Небо нахмурилось, в хате потемнело. И в этой темноте, точно совы, перекликались мать и дочь. Тонкий выразительный голос Христи переплетался с хриплым завыванием матери, растекался по хате, бился о стекла, стлался по полу. Безысходная тоска, казалось, выглядывала из каждого угла осиротевшей хаты.
До самых сумерек голосили они. Забыли и про обед, забыли обо всем на свете. Однако Здориха, услышав из своего двора их отчаянные вопли, пришла узнать, что у них случилось, и насилу добилась от Христи, что они оплакивают отца. Одарка принялась утешать Приську, говоря, что это еще, может быть, и ложь, – чего только люди не придумают? – но этим еще больше расстроила несчастную, и та зарыдала сильнее. И так ее слезы душат, что слова вымолвить не может. Невеселая и с тяжелым сердцем вернулась Одарка домой.
Смеркалось.

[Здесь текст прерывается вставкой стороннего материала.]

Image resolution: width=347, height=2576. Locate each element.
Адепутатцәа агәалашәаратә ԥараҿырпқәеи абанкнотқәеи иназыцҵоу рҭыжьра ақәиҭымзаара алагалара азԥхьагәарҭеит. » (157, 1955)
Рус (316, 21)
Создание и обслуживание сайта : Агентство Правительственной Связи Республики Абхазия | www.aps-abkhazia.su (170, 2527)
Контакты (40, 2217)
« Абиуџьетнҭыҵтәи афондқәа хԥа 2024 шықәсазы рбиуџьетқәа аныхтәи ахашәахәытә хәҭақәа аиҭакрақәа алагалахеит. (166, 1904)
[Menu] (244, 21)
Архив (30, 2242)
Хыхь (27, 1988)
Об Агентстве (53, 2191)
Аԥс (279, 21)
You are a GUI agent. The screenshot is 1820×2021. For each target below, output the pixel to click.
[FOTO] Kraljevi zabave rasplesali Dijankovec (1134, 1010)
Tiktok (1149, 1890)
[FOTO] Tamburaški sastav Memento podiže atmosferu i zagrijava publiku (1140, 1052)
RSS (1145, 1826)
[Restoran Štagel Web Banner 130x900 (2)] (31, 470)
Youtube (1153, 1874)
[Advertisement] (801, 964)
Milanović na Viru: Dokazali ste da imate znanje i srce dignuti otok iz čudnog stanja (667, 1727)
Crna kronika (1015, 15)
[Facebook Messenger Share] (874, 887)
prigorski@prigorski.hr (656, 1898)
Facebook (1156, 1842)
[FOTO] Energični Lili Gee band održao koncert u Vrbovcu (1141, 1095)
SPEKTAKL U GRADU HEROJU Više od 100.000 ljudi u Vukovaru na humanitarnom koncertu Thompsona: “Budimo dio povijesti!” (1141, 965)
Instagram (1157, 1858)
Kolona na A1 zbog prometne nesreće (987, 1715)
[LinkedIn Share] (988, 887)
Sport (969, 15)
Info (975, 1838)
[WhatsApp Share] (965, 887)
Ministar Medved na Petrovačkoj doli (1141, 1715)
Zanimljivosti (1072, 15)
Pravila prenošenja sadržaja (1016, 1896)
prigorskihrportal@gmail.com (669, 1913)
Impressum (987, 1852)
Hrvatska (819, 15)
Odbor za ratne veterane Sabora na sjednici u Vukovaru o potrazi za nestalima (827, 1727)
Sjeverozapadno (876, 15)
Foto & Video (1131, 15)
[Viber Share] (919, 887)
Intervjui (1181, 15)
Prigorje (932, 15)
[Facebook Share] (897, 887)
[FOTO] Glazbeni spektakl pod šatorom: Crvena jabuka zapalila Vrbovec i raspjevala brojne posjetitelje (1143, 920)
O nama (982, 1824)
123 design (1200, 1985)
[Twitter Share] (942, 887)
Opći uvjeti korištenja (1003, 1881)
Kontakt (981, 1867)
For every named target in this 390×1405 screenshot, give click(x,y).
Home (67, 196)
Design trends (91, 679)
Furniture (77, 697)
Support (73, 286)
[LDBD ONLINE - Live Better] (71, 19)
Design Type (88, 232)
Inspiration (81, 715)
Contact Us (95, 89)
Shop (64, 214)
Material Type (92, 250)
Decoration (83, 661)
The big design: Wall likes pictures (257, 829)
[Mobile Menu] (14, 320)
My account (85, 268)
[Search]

Точно серый туман колыхался над землей. В хате черным-черно; только замерзшие окна сереют, как глаза, покрытые бельмом, и тихо-тихо, как в могиле. Умолкли дочь и мать. Всему наступает конец – и слезам, и рыданьям; хрипнет голос, иссякают слезы, каменеет сердце. На смену слезам приходят тяжелые воспоминания, мысли – одна другой безотрадней, безутешней. В сгущающейся темени они ширятся, проясняются; минувшее встает перед глазами, точно оно только недавно пережито; приходят люди – живые люди; слышен их говор – живые голоса, их жалобы, смех, радости, слезы…
Не миновали эти мысли Христю и Приську. Забившись в темный угол, Христя тупо глядела в замерзшие стекла, и на их светлом фоне вырисовывались черты покойного отца… ее отца, низенького, плотного, круглолицего, с рыжими усами и карими добрыми глазами. Такой он был – добрый, отзывчивый; недаром говорят: глаза – зеркало души… Он не только никогда не обижал ее, а бывало, и заступится, когда мать начнет бранить. И с людьми он такой же был – скорее своим поступится, чем на чужое позарится. Мать, рассердившись, бывало, скажет: «Что ты за человек? Ты – мямля, за себя постоять не можешь!» А он ей в ответ: «От бешеного пса, хоть полы отрежь, а беги!» И таким она его помнит всегда: даже нетрезвый – сразу ляжет спать, не так, как другие: на копейку выпьет, а домой придет, все вверх ногами перевернет. И вот теперь его нет… «Где он? Слышит ли наши жалобы? Видит ли наши слезы?… Душа, говорят, с девятого дня после кончины летает по свету – может, и его душа теперь среди нас?» Как бы она хотела еще раз поговорить с ним!.. Расспросить, как там – на том свете? Говорят, смерть всех равняет; говорят, на том свете все не так, как тут: здесь было голодно и холодно, там – сытно и тепло; тут душа не знала покоя, там – возрадуется сердце; тут был мужиком, там станешь паном… Значит, и отец ее теперь роскошествует?… Хотела бы она его увидеть паном. Она попросила бы у него и для себя господской жизни… А впрочем, ну ее! Все паны такие неискренние и спесивые – только душу загубишь; пусть уж лучше на том свете… А на этом? Немного бы больший достаток да одежонку праздничную: а то и в будни, и в праздник – все одна! Сапожки бы новые, сережки серебряные – такие, как она видела у Марины, что в городе служит, когда она приходила домой проведать родных. Хорошо бы к серьгам и перстень иметь, тоже серебряный, и по руке, а не большой, как у Горпыны: чтобы надеть его, пришлось пряжей обмотать…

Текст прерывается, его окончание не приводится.